TO DO —
1. From the passage on the sugar beet ruling, write out the part that begins at the words "The New York" and stops after "Judge White’s ruling.", renaming "crops" as "plants" throughout.
2. Answer these questions from the passage on GMO crops and organic food.
(a) On which court does Judge Jeffrey S. White sit?
(b) What kind of policy did the American Medical Association recently adopt?
(c) At which university does Dr. David Wallinga hold his fellowship?

[PASSAGE Boundary: Start]

The New York Times reports that Judge Jeffrey S. White of Federal District Court in San Francisco has overturned U.S. approval of Monsanto’s GMO sugar beet sold as “Roundup Ready.” White ruled that the USDA Animal and Plant Health Inspection Service violated environmental law by failing to assess whether the beets would eventually share their genes with other crops.
There is no wall high enough to protect other crops from the intrusion of GMO genes. ANH-UK has published an excellent comment on the importance of Judge White’s ruling.
One way consumers have chosen to avoid GMO crops is to eat organic. Apparently, even the American Medical Association is now on board with organic foods, having recently adopted a policy to support a sustainable food system. Industrial food production is a significant contributor to increased antibiotic resistance, climate change, and air and water pollution. The AMA’s new policy notes that locally produced and organic foods “reduce the use of fuel, decrease the need for packaging and resultant waste disposal, preserve farmland . . . [and] the related reduced fuel emissions contribute to cleaner air and in turn, lower the incidence of asthma attacks and other respiratory problems.”
For decades, the AMA failed to acknowledge the connection between diet, food and nutrition with health. “Physicians now recognize that one cannot easily separate the health of food from how healthfully that food is produced,” said Dr. David Wallinga, who attended the meeting. The William T. Grant Foundation Distinguished Fellow in Food Systems and Public Health at the University of Minnesota, and a member of Health Care Without Harm, Wallinga added: “The profligate use of antibiotics and fossil fuels in today’s food system, for example, is directly linked to climate change and to the epidemic of antibiotic resistant infections, in hospitals and in communities”.

[PASSAGE Boundary: End]
[RECORDS Boundary: Start]

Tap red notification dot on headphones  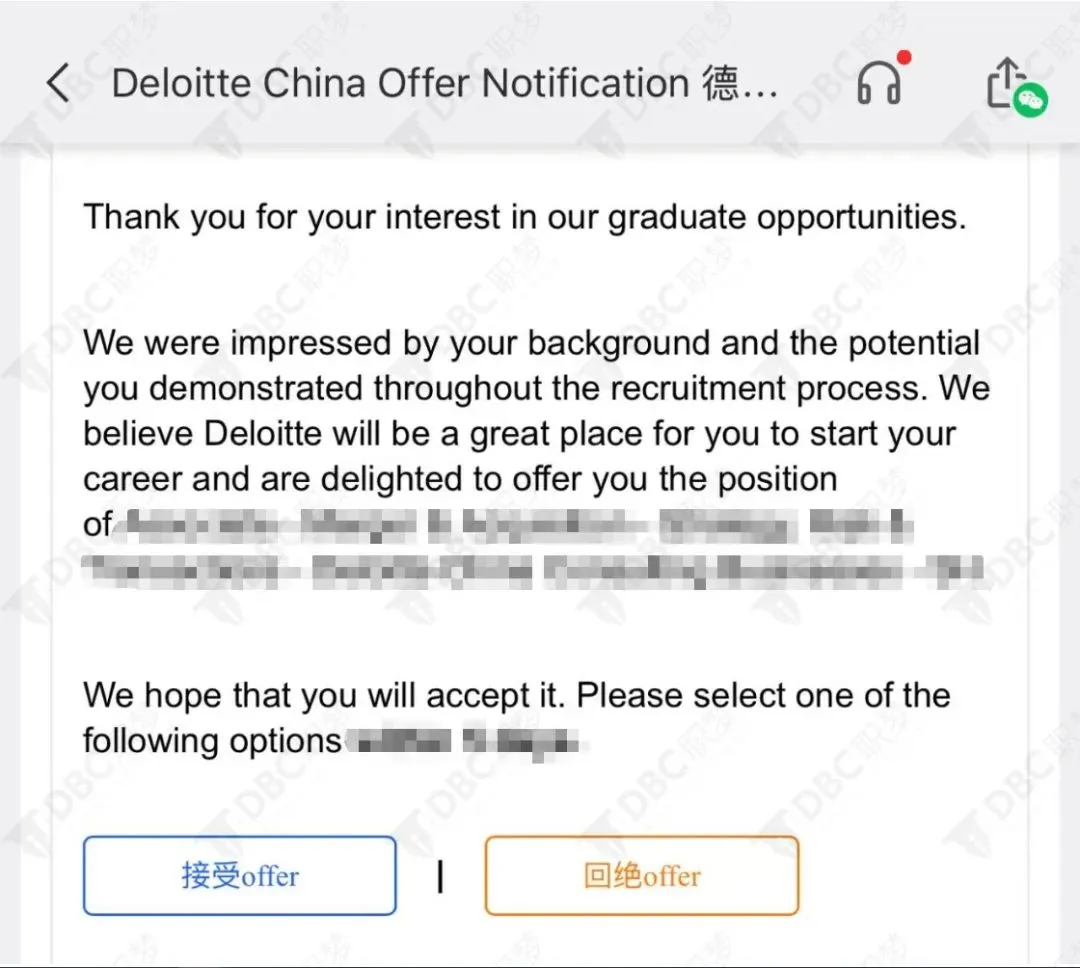pos(904,57)
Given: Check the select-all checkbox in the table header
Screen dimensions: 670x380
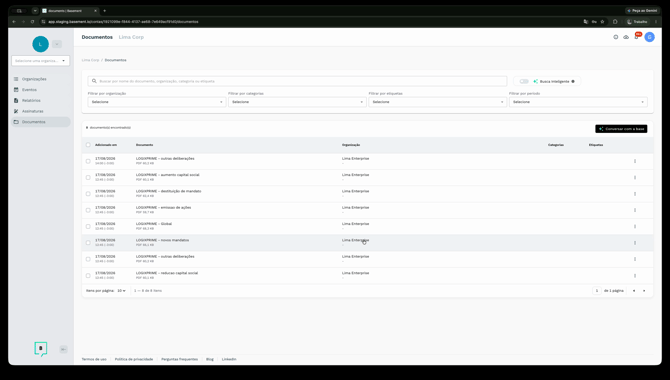Looking at the screenshot, I should coord(88,145).
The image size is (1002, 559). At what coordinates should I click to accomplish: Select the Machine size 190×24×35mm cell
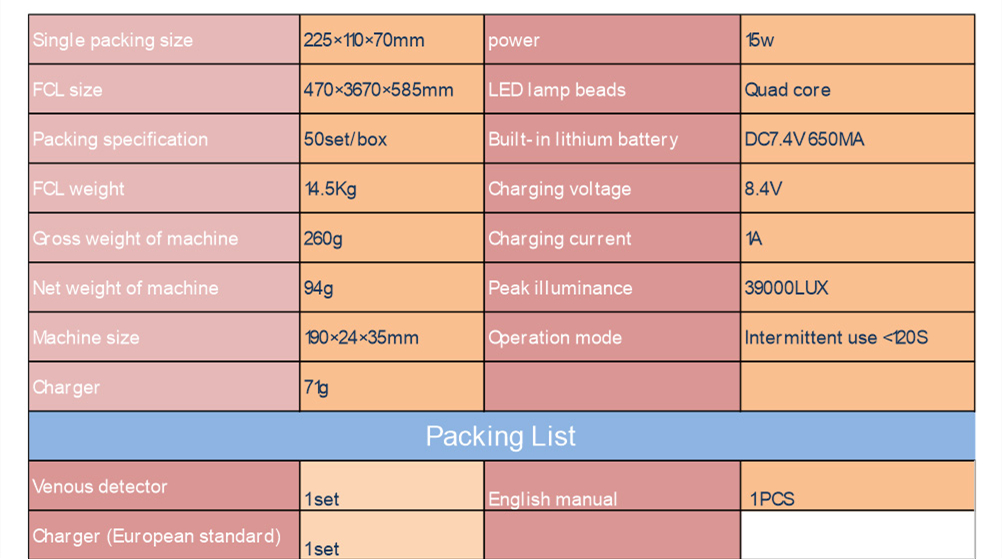point(392,337)
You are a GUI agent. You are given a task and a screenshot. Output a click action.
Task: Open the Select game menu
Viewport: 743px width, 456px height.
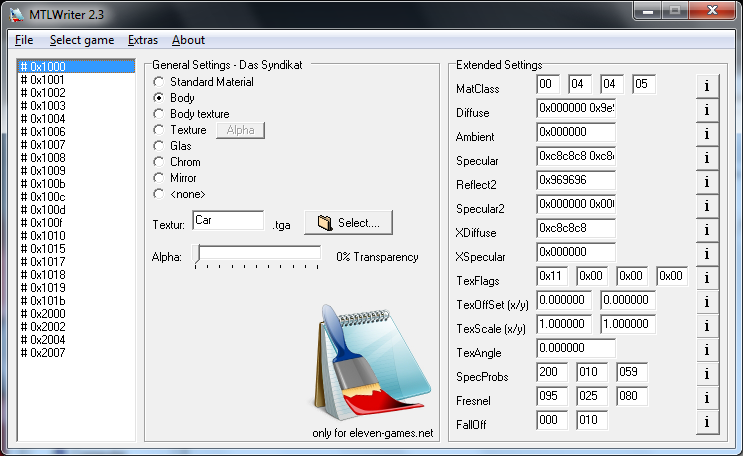pos(82,40)
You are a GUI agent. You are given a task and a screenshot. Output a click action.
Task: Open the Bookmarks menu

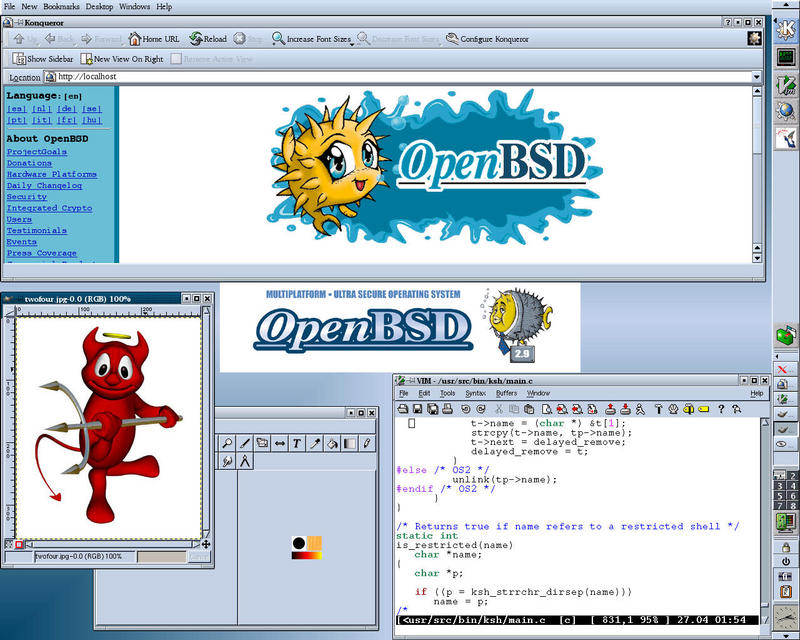click(61, 7)
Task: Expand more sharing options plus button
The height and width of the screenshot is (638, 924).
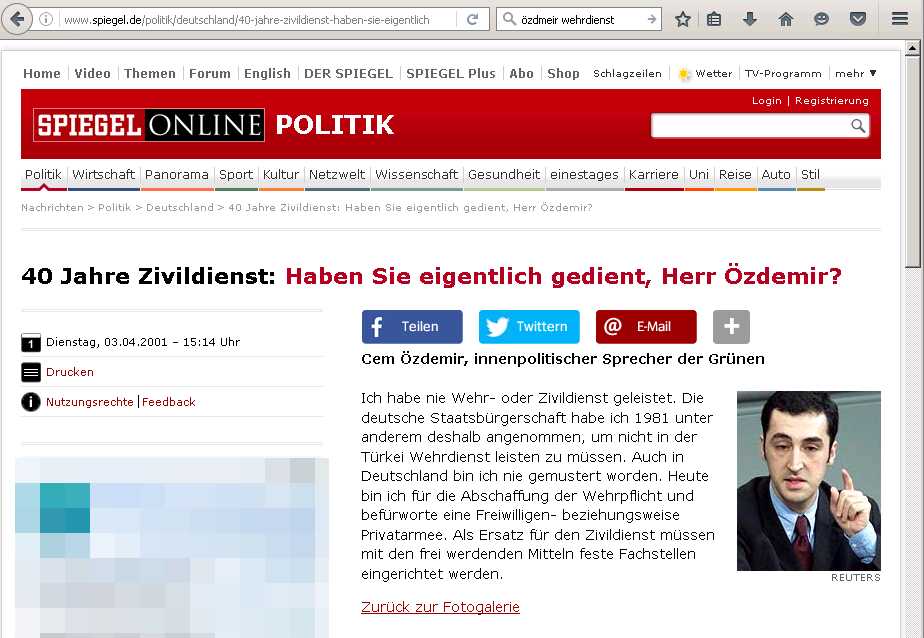Action: [x=731, y=327]
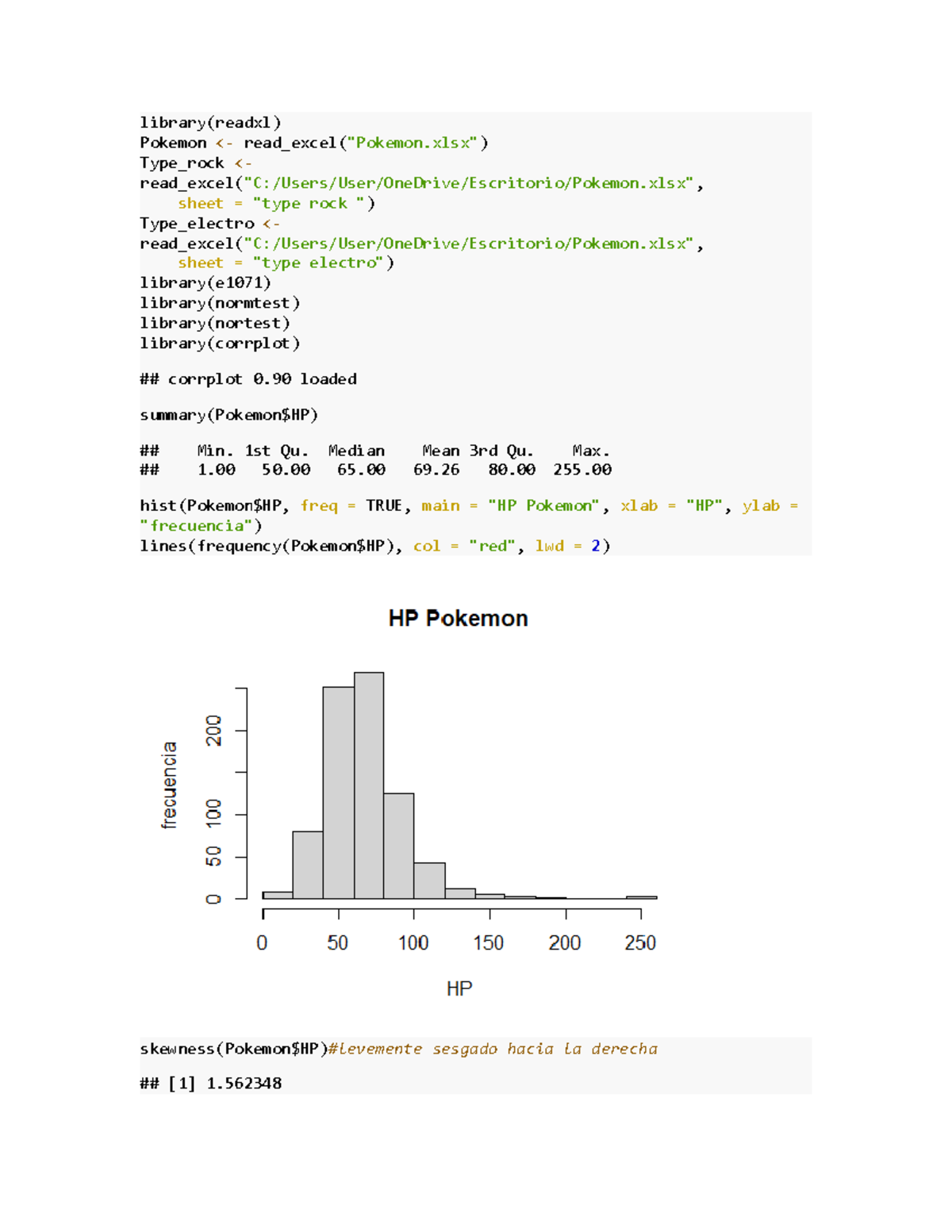Click the 150 tick label on x-axis
Screen dimensions: 952x1232
489,942
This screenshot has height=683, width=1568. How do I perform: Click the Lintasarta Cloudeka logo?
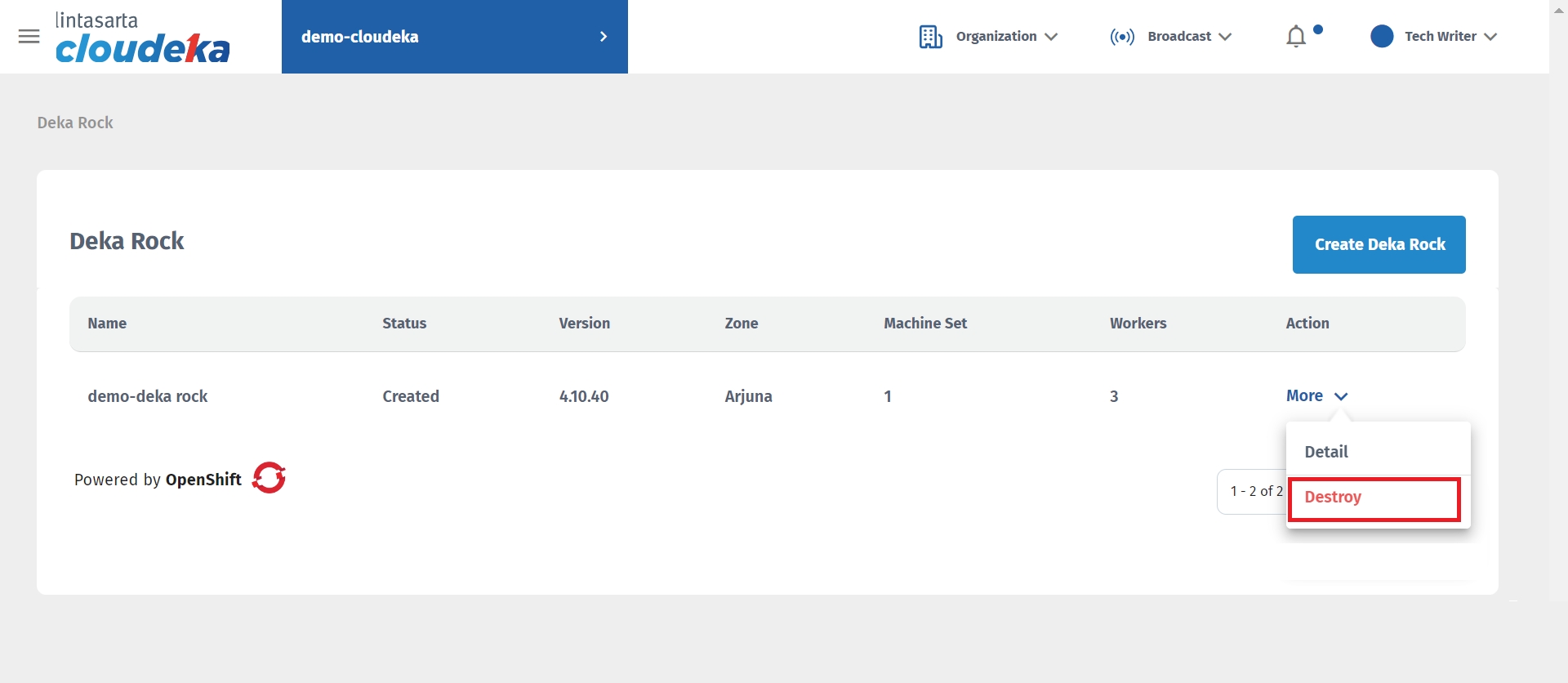(x=143, y=38)

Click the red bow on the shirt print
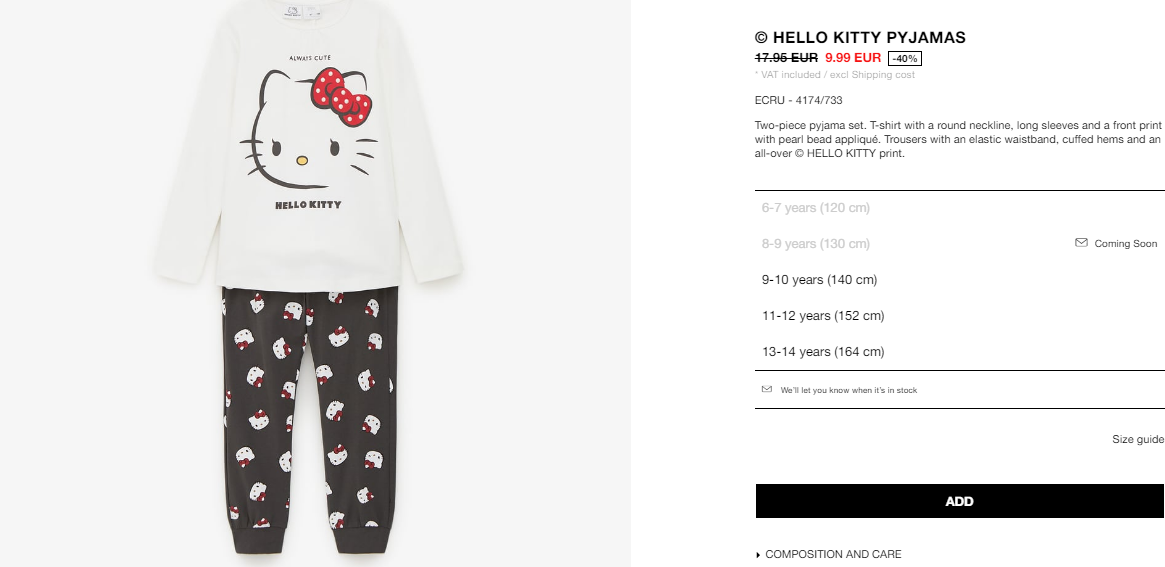coord(341,97)
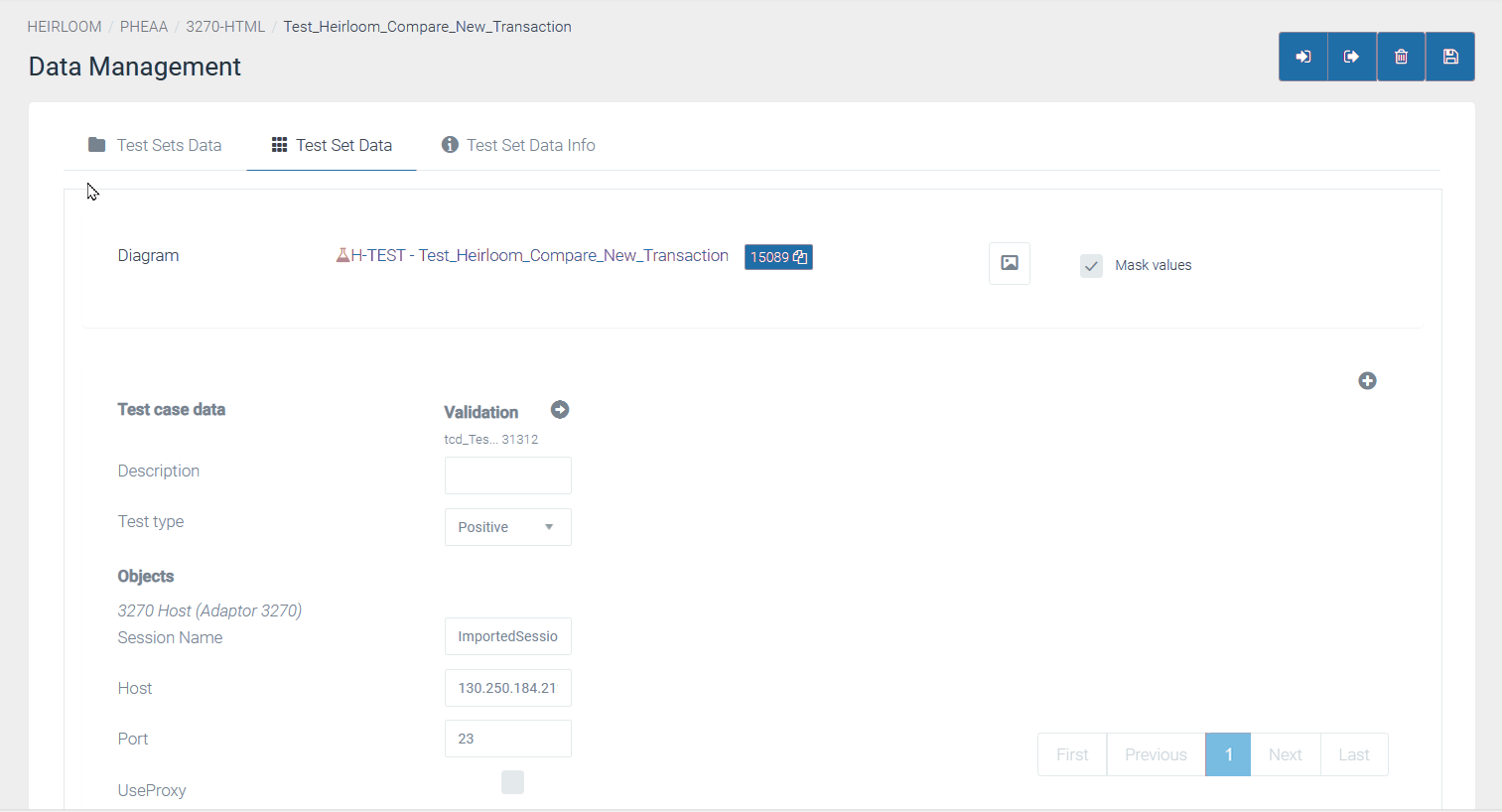Click page 1 in pagination

coord(1228,754)
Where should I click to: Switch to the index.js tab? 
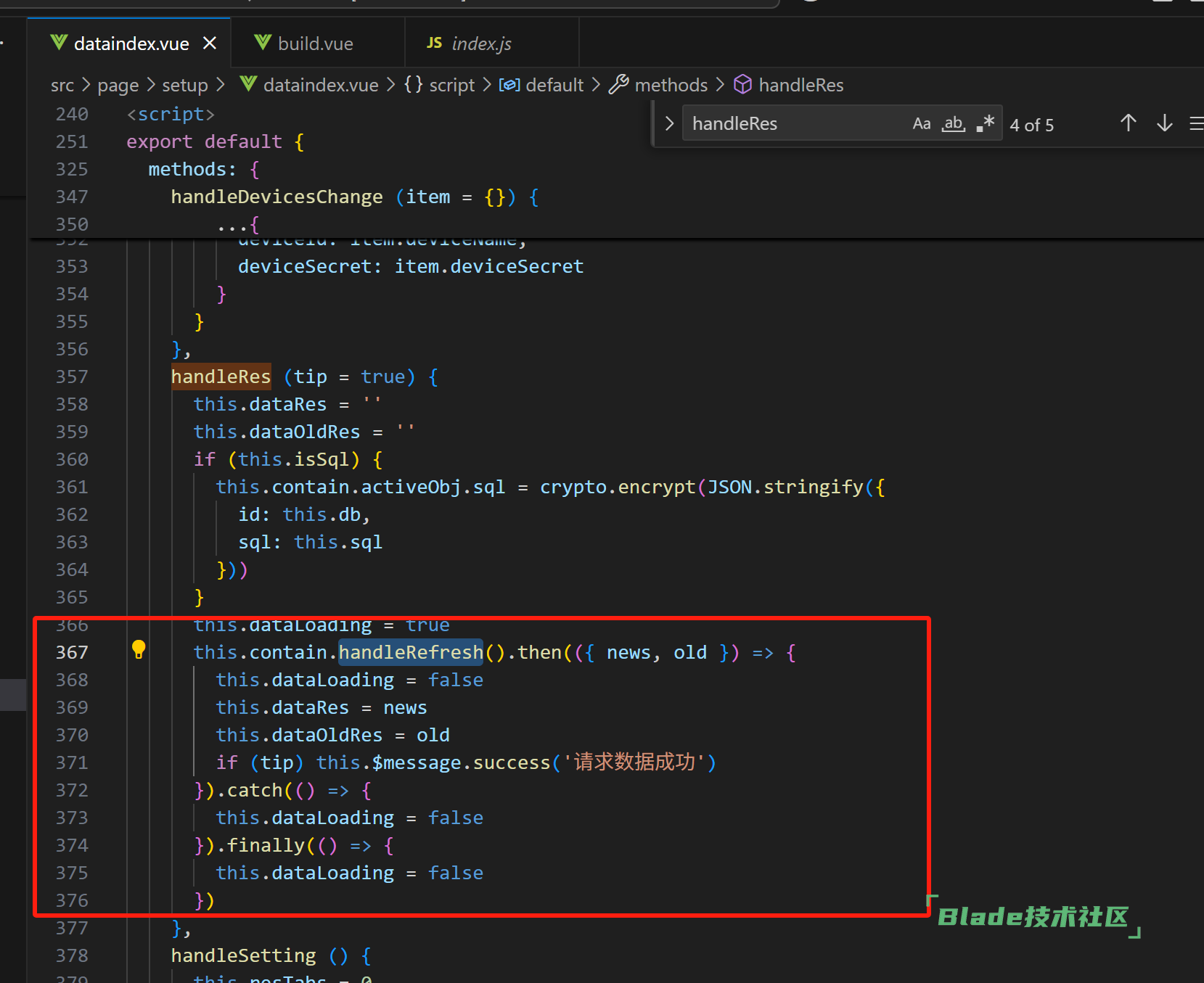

[RECORDS Boundary: End]

ANSWERS IN ORDER —
1.
The New York Times reports that Judge Jeffrey S. White of Federal District Court in San Francisco has overturned U.S. approval of Monsanto’s GMO sugar beet sold as “Roundup Ready.” White ruled that the USDA Animal and Plant Health Inspection Service violated environmental law by failing to assess whether the beets would eventually share their genes with other plants.
There is no wall high enough to protect other plants from the intrusion of GMO genes. ANH-UK has published an excellent comment on the importance of Judge White’s ruling.

2.
(a) Federal District Court in San Francisco
(b) A policy to support a sustainable food system
(c) The University of Minnesota